Every session is permanently recorded and auditable.

Starting a session

You can start a Designer session in two ways:

  1. From a Governance Insight - click "Open in Designer" on any Insight card. The Designer loads with the Insight as context and is already grounded in the relevant IEC pattern.
  2. From scratch - open the Designer tab and describe what you want. Examples: "All refunds above $500 should require finance approval," "Block outbound messages to competitor domains," "Give the legal-bot-1 agent an exemption from HITL on contract signing."

The Counterfactual Lens

The Counterfactual Lens is the Designer's most important feature. Every candidate rule is accompanied by a simulation report that answers: if this rule had been in effect for the last 30 days, what would have changed?

The report shows:

MetricWhat it tells you
Would-have-fired countNumber of IECs in the window where this rule would have matched
Verdict deltasFor each affected IEC: the actual verdict vs. the counterfactual verdict
False-positive estimateOf matched IECs that were successful transactions, how many would have been blocked or deferred - the rule's friction cost
HITL load deltaNet change in approval queue volume, broken down by domain and approval group
Cost deltaAggregate change in transaction value for blocked IECs
Risk-reduction estimateSum of avoided risk scores for would-have-denied IECs - a single composite number for comparing rule candidates
Most-affected agentsThe top 5 agents by counterfactual IEC count, with sample evidence

The simulation runs against your organization's immutable IEC ledger via the policy simulate endpoint. It is not a model prediction - it is a deterministic replay of your actual history against the candidate rule.

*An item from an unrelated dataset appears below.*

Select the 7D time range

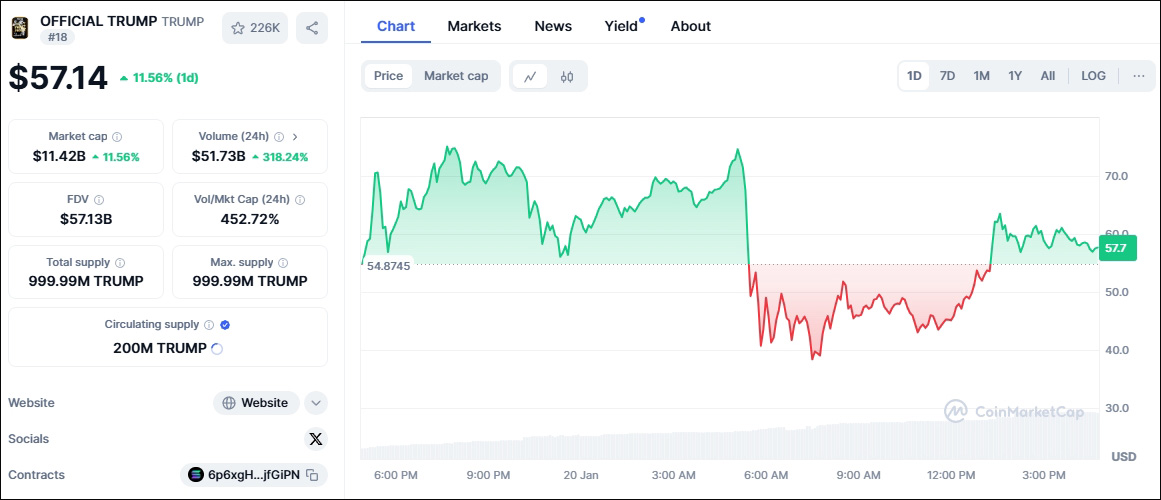(x=947, y=76)
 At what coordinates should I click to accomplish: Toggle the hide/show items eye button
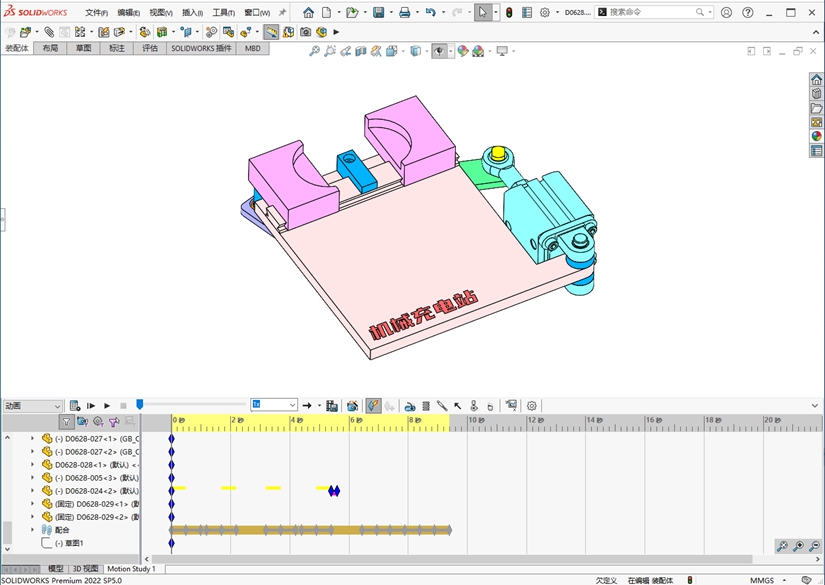[x=440, y=51]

Simulations are cached for 24 hours by candidate rule hash. Editing a candidate and re-simulating uses the cache when the candidate is unchanged.

Iterating on a candidate

The Designer keeps the candidate rule in view throughout the conversation. You can:

  • Edit any field of the candidate inline and trigger a re-simulation
  • Ask the Designer to narrow or widen the rule ("Restrict this to transactions over $10,000 instead of $5,000")
  • Request more evidence ("Show me the three IECs that this rule would have denied")
  • Ask for a different formulation ("Instead of denying, defer to the contracting approval group")

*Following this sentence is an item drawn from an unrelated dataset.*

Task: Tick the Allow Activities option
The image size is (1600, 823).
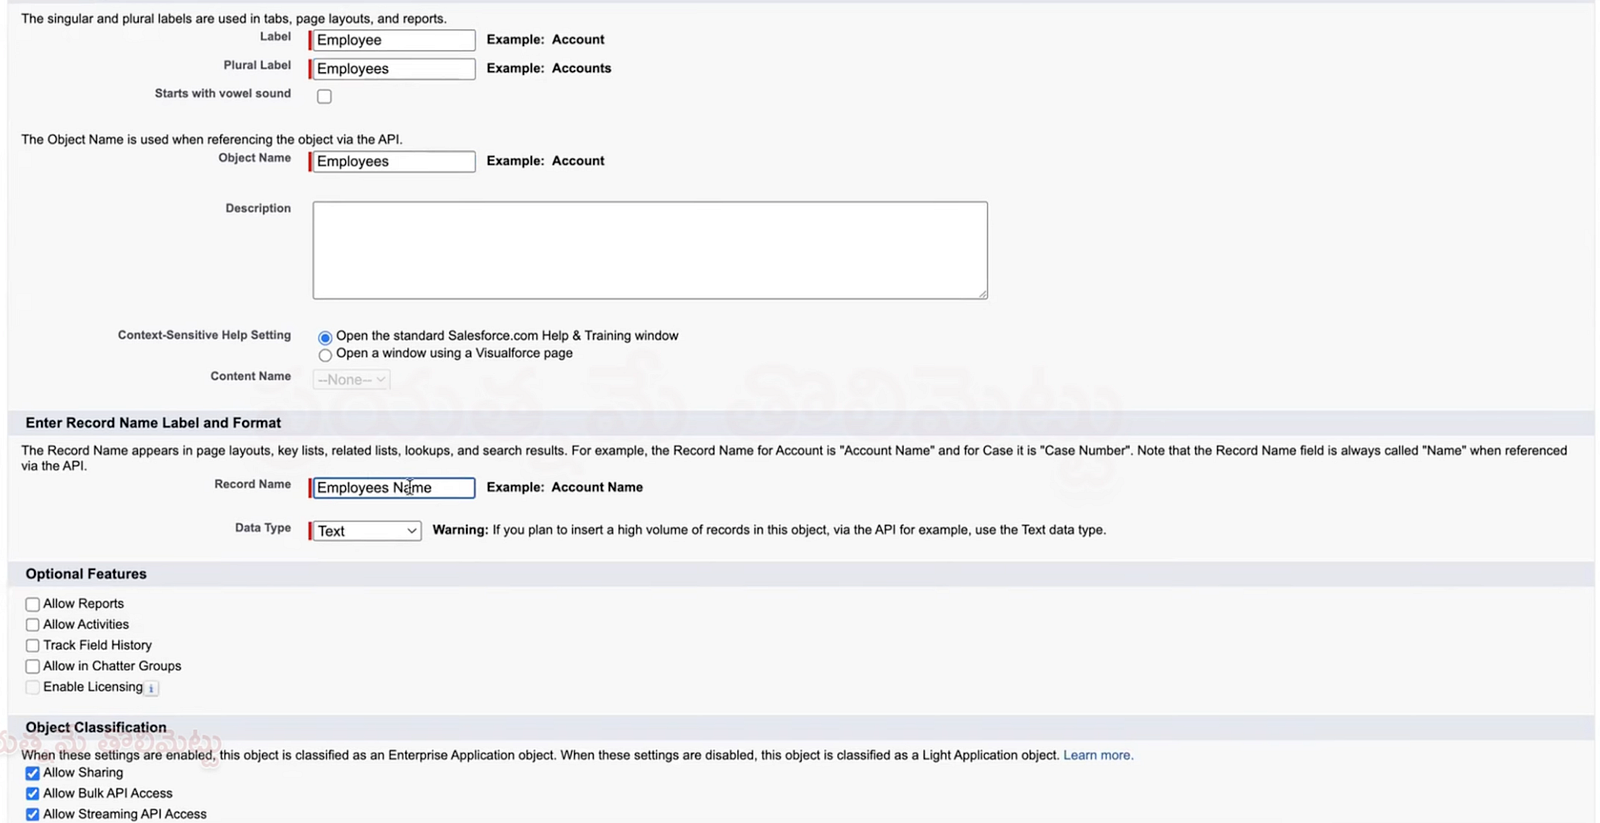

Each edit regenerates the counterfactual report. The conversation history stays intact so you can reason about what changed.

Committing a candidate to the Inbox

When you are satisfied with a candidate, click "Commit to Inbox." This creates a pending Suggestion in the Suggestion Inbox - visible to all admins in your organization.

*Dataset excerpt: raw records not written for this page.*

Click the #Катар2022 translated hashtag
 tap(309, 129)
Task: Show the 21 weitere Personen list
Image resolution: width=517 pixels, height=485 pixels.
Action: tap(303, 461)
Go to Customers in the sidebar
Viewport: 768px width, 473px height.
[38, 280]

Committing to the Inbox does not create a live rule. It moves the candidate from a private session into a shared review queue where it can be evaluated, refined, or applied by an authorized admin.

The Designer does not have an "apply" button. Applying is a deliberate, separate step in the Inbox.

Designer guardrails

The Designer operates under strict constraints:

  • Org-scoped only. Every query the Designer makes is scoped to your organization. Data isolation is enforced at the database level - your organization's data is never accessible to Designer sessions in other organizations.
  • PII redacted before grounding. IEC parameters containing PII (email addresses, names, account numbers) are redacted before they are included in the Designer's grounding context. The Designer never sees raw PII.
  • Read-only. The Designer can only read your IEC history and policy rules. The only action that produces a record is "Commit to Inbox," which creates a pending Suggestion - not a live rule.
  • Session budget. Each Designer session has a maximum budget and step limit. Hitting either gracefully closes the session and preserves the current candidate for Inbox commit.

Evidence panel

Each candidate rule in the Designer includes a collapsible evidence panel listing the citations the model used: specific IEC records, existing policy rules in the same domain, the capability's risk profile, and baseline values. Every citation resolves to a specific, permanent record you can open in the IEC viewer.

This panel is identical to the evidence panel in the Suggestion Inbox. The candidate you review in the Designer is the exact same artifact that reviewers will see in the Inbox.